Model Sources¶

ModelSource / ComparedModelSource — fitted-model adapters that feed the diagnostics.

Ferrum — a statistical visualization library with a Rust core.

ComparedModelSource ¶

Multi-model wrapper exposing the same surface as ModelSource.

Every derived-data method is proxied through each underlying ModelSource and the per-model outputs are concatenated with a model: Utf8 column stamped on each frame, so downstream chart builders can route color="model" to render one curve per model.

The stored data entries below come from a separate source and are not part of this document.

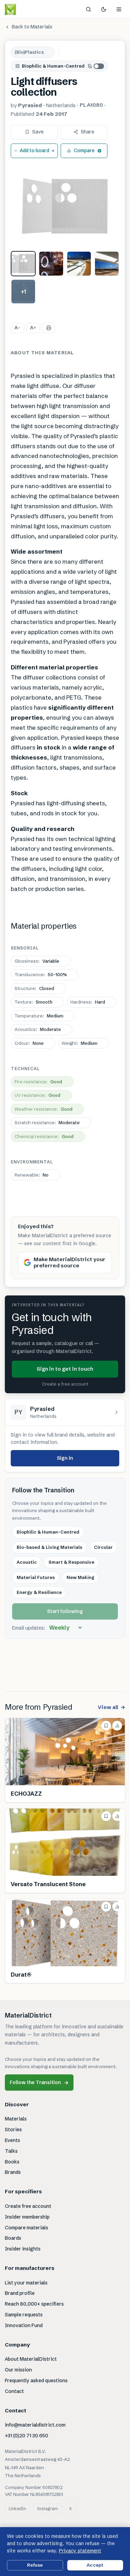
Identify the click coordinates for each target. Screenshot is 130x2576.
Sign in (65, 1458)
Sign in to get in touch (65, 1368)
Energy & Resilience (39, 1592)
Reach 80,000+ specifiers (34, 2304)
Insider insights (23, 2249)
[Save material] (106, 1726)
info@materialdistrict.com (35, 2425)
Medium (39, 1015)
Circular (103, 1547)
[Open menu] (119, 9)
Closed (34, 988)
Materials (16, 2119)
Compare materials (26, 2227)
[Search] (88, 9)
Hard (87, 1002)
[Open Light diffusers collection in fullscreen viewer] (65, 206)
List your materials (26, 2283)
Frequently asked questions (36, 2380)
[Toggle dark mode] (103, 9)
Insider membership (27, 2217)
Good (38, 1081)
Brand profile (20, 2293)
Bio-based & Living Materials (49, 1547)
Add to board (34, 150)
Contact (14, 2391)
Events (12, 2140)
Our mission (18, 2370)
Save (38, 132)
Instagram (47, 2508)
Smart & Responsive (71, 1562)
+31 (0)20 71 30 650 (26, 2435)
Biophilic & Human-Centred (53, 66)
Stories (13, 2129)
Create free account (28, 2206)
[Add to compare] (117, 1726)
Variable (37, 961)
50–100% (41, 974)
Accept (95, 2565)
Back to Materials (32, 27)
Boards (13, 2238)
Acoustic (27, 1562)
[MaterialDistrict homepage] (26, 9)
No (32, 1175)
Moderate (38, 1029)
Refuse (35, 2565)
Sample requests (24, 2315)
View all (111, 1707)
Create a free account (65, 1384)
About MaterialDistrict (31, 2359)
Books (12, 2162)
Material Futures (36, 1577)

_X, _y, _feature_names, and _class_names resolve to the first source's values (every wrapped source shares X / y by construction in ModelSource.compare, so any one will do); accessing _model raises since there is no single estimator. model_names reports the configured ordering.

Parameters:

Name	Type	Description	Default
`sources`	`dict[str, ModelSource]`	Mapping from model name (used for the `model` column) to the underlying `ModelSource`. Must contain at least one entry — passing an empty dict raises `ValueError`.	required

Examples:

>>> import ferrum as fm
>>> cms = fm.ModelSource.compare({"ridge": ridge, "lasso": lasso}, X, y)
>>> fm.roc_chart(cms)                  # overlay both curves
>>> cms.model_names
['ridge', 'lasso']
>>> cms.roc_curve()                    # long-form frame with `model` column

model_names `property` ¶

model_names: list[str]

Ordered list of model display names.

Returns the keys of the sources dict supplied at construction time, in insertion order. Each name corresponds to the value written into the model column on every derived-data DataFrame.

Returns:

Type	Description
`list[str]`	Model names in the order they were registered.

ModelSource ¶

Bases: PredictionsMixin, ClassificationCurvesMixin, FeatureImportanceMixin, ModelSelectionMixin, ClusteringMixin, RankingMixin, BaseSource

Wrap a fitted estimator + dataset and expose model-diagnostic derived data as polars DataFrames.

Constructing a ModelSource is sklearn-free — only attribute introspection runs at __init__ time. Derived-data methods that need sklearn / shap / umap lazy-import on call, so import ferrum never pulls those packages into the user's process unless they actually compute a diagnostic that requires them.

Each derived-data method returns a long-form polars DataFrame whose schema is documented in ferrum._diagnostics.schemas — chart builders and Visualizers consume the same frames.

Parameters:

Name	Type	Description	Default
`model`	`Any`	A fitted estimator. Must expose at least `predict`; some methods require additional protocol attributes (`predict_proba`, `coef_`, `feature_importances_`, `cluster_centers_`, `explained_variance_ratio_`, …) and raise `AttributeError` with the missing attribute name when called against an incompatible model.	required
`X`	`DataFrame \| DataFrame \| Table \| ndarray`	Feature matrix. Coerced internally to a polars DataFrame; any `narwhals`-compatible input also works.	required
`y`	`array - like`	Target. Required by methods that depend on ground truth (every method except `probabilities` and the unsupervised `silhouette` / `pca_variance` / `embeddings` / `intercluster_distance` / `rank1d(algorithm != "covariance")` / `rank2d` family).	`None`
`feature_names`	`sequence of str`	Column labels. Defaults to `X.columns` when `X` is a DataFrame, or `["f0", "f1", ...]` otherwise.	`None`
`class_names`	`sequence of str`	Per-class display labels for classification diagnostics. Defaults to `model.classes_` when available, else the unique values of `y`.	`None`
`sample_weight`	`array - like`	Per-row weights forwarded to sklearn scorers that accept them.	`None`
`random_state`	`int`	Seed propagated to every derived-data method whose underlying compute consumes randomness (importances permutation, SHAP background sampling, UMAP / t-SNE / MDS embeddings, cross-validation curves, partial-dependence sampling). Deterministic methods ignore the value.	`None`

Examples:

>>> import ferrum as fm
>>> source = fm.ModelSource(model, X, y, random_state=0)
>>> fm.roc_chart(source)              # use directly with a figure function
>>> source.predictions()              # access derived data as a DataFrame
>>> source.confusion_matrix(normalize="true")

X `property` ¶

X: DataFrame

Feature matrix coerced to a polars DataFrame.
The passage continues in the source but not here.